• _Work instructions_
Output the data below in full, byte for byte. Nothing may differ.

• _Input data_
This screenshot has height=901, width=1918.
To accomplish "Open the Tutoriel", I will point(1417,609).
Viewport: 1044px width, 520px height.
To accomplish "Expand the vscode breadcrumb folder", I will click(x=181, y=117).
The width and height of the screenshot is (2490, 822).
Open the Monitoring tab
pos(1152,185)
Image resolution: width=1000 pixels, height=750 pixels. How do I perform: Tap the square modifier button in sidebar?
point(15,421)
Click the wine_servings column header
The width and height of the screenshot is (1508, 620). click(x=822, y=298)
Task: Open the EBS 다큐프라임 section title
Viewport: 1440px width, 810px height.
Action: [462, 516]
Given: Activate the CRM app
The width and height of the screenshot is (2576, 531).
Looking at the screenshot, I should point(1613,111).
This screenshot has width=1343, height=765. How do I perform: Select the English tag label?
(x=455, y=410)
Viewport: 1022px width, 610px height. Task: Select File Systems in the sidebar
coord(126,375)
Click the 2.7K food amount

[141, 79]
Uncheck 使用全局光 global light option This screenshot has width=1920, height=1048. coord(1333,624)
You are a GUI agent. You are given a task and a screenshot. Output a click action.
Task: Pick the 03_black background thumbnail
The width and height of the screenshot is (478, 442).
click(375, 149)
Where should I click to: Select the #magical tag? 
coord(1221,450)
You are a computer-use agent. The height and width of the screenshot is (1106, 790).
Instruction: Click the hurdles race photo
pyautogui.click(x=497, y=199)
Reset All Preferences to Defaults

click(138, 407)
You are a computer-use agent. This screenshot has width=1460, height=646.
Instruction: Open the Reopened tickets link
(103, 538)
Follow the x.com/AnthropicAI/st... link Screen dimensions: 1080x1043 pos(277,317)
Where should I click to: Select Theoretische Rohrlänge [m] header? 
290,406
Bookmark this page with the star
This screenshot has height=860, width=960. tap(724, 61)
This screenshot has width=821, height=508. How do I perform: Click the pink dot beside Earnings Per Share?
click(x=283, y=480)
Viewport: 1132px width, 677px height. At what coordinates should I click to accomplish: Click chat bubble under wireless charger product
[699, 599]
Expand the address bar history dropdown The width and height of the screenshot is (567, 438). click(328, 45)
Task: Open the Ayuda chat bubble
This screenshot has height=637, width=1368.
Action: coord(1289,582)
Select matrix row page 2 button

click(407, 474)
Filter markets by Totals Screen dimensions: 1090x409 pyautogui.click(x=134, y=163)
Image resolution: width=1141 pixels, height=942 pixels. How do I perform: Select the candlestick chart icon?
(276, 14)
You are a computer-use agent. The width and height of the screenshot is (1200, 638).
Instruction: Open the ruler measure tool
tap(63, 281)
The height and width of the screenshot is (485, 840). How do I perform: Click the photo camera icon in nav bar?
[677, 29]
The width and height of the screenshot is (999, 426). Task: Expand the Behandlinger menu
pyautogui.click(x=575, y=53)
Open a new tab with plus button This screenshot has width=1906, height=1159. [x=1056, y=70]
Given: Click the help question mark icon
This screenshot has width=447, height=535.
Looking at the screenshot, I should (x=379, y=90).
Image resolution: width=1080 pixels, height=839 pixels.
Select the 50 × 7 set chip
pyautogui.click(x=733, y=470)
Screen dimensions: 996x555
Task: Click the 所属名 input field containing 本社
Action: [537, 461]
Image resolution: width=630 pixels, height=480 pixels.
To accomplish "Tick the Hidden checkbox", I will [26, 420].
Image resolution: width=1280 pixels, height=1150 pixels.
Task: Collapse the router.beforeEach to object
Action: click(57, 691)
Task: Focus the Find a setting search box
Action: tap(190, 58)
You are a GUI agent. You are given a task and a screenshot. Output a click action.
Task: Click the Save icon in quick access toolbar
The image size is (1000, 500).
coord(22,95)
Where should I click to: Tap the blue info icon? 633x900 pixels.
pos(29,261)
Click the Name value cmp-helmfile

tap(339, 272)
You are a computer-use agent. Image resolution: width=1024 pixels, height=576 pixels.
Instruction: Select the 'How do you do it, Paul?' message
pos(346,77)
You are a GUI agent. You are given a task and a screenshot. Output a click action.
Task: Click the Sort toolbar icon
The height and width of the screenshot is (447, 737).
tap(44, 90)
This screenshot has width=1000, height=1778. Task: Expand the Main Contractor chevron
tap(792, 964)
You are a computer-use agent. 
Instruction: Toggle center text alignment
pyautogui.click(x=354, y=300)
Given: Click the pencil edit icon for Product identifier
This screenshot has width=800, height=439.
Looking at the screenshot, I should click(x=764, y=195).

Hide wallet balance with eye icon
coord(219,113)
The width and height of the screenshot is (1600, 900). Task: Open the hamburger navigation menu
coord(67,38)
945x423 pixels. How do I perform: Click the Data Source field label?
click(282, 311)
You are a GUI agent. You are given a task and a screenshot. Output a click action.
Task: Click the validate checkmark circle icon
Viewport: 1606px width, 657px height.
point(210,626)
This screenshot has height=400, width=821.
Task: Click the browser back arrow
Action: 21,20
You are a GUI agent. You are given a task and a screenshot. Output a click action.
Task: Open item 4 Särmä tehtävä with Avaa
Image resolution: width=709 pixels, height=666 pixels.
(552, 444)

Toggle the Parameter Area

• _Expected output_
This screenshot has height=901, width=1918.
To accomplish "Open the Tutoriel", I will point(1417,609).
Viewport: 1044px width, 520px height.
To accomplish "Expand the vscode breadcrumb folder", I will click(x=181, y=117).
The width and height of the screenshot is (2490, 822).
Open the Monitoring tab
pos(1152,185)
Image resolution: width=1000 pixels, height=750 pixels. How do I perform: Tap the square modifier button in sidebar?
point(15,421)
Click the wine_servings column header
The width and height of the screenshot is (1508, 620). click(x=822, y=298)
Task: Open the EBS 다큐프라임 section title
Viewport: 1440px width, 810px height.
Action: [462, 516]
Given: Activate the CRM app
The width and height of the screenshot is (2576, 531).
Looking at the screenshot, I should point(1613,111).
This screenshot has width=1343, height=765. How do I perform: Select the English tag label?
(x=455, y=410)
Viewport: 1022px width, 610px height. Task: Select File Systems in the sidebar
coord(126,375)
Click the 2.7K food amount

[141, 79]
Uncheck 使用全局光 global light option This screenshot has width=1920, height=1048. coord(1333,624)
You are a GUI agent. You are given a task and a screenshot. Output a click action.
Task: Pick the 03_black background thumbnail
The width and height of the screenshot is (478, 442).
click(375, 149)
Where should I click to: Select the #magical tag? 
coord(1221,450)
You are a computer-use agent. The height and width of the screenshot is (1106, 790).
Instruction: Click the hurdles race photo
pyautogui.click(x=497, y=199)
Reset All Preferences to Defaults

click(138, 407)
You are a computer-use agent. This screenshot has width=1460, height=646.
Instruction: Open the Reopened tickets link
(103, 538)
Follow the x.com/AnthropicAI/st... link Screen dimensions: 1080x1043 pos(277,317)
Where should I click to: Select Theoretische Rohrlänge [m] header? 
290,406
Bookmark this page with the star
This screenshot has height=860, width=960. tap(724, 61)
This screenshot has width=821, height=508. How do I perform: Click the pink dot beside Earnings Per Share?
click(x=283, y=480)
Viewport: 1132px width, 677px height. At what coordinates should I click to accomplish: Click chat bubble under wireless charger product
[699, 599]
Expand the address bar history dropdown The width and height of the screenshot is (567, 438). click(328, 45)
Task: Open the Ayuda chat bubble
This screenshot has height=637, width=1368.
Action: coord(1289,582)
Select matrix row page 2 button

click(407, 474)
Filter markets by Totals Screen dimensions: 1090x409 pyautogui.click(x=134, y=163)
Image resolution: width=1141 pixels, height=942 pixels. How do I perform: Select the candlestick chart icon?
(276, 14)
You are a computer-use agent. The width and height of the screenshot is (1200, 638).
Instruction: Open the ruler measure tool
tap(63, 281)
The height and width of the screenshot is (485, 840). How do I perform: Click the photo camera icon in nav bar?
[677, 29]
The width and height of the screenshot is (999, 426). Task: Expand the Behandlinger menu
pyautogui.click(x=575, y=53)
Open a new tab with plus button This screenshot has width=1906, height=1159. [x=1056, y=70]
Given: Click the help question mark icon
This screenshot has width=447, height=535.
Looking at the screenshot, I should (x=379, y=90).
Image resolution: width=1080 pixels, height=839 pixels.
Select the 50 × 7 set chip
pyautogui.click(x=733, y=470)
Screen dimensions: 996x555
Task: Click the 所属名 input field containing 本社
Action: [537, 461]
Image resolution: width=630 pixels, height=480 pixels.
To accomplish "Tick the Hidden checkbox", I will [26, 420].
Image resolution: width=1280 pixels, height=1150 pixels.
Task: Collapse the router.beforeEach to object
Action: click(57, 691)
Task: Focus the Find a setting search box
Action: tap(190, 58)
You are a GUI agent. You are given a task and a screenshot. Output a click action.
Task: Click the Save icon in quick access toolbar
The image size is (1000, 500).
coord(22,95)
Where should I click to: Tap the blue info icon? 633x900 pixels.
pos(29,261)
Click the Name value cmp-helmfile

tap(339, 272)
You are a computer-use agent. Image resolution: width=1024 pixels, height=576 pixels.
Instruction: Select the 'How do you do it, Paul?' message
pos(346,77)
You are a GUI agent. You are given a task and a screenshot. Output a click action.
Task: Click the Sort toolbar icon
The height and width of the screenshot is (447, 737).
tap(44, 90)
This screenshot has width=1000, height=1778. Task: Expand the Main Contractor chevron
tap(792, 964)
You are a computer-use agent. 
Instruction: Toggle center text alignment
pyautogui.click(x=354, y=300)
Given: Click the pencil edit icon for Product identifier
This screenshot has width=800, height=439.
Looking at the screenshot, I should click(x=764, y=195).

Hide wallet balance with eye icon
coord(219,113)
The width and height of the screenshot is (1600, 900). Task: Open the hamburger navigation menu
coord(67,38)
945x423 pixels. How do I perform: Click the Data Source field label?
click(282, 311)
You are a GUI agent. You are given a task and a screenshot. Output a click action.
Task: Click the validate checkmark circle icon
Viewport: 1606px width, 657px height.
point(210,626)
This screenshot has height=400, width=821.
Task: Click the browser back arrow
Action: 21,20
You are a GUI agent. You are given a task and a screenshot. Output a click action.
Task: Open item 4 Särmä tehtävä with Avaa
Image resolution: width=709 pixels, height=666 pixels.
(552, 444)

Toggle the Parameter Area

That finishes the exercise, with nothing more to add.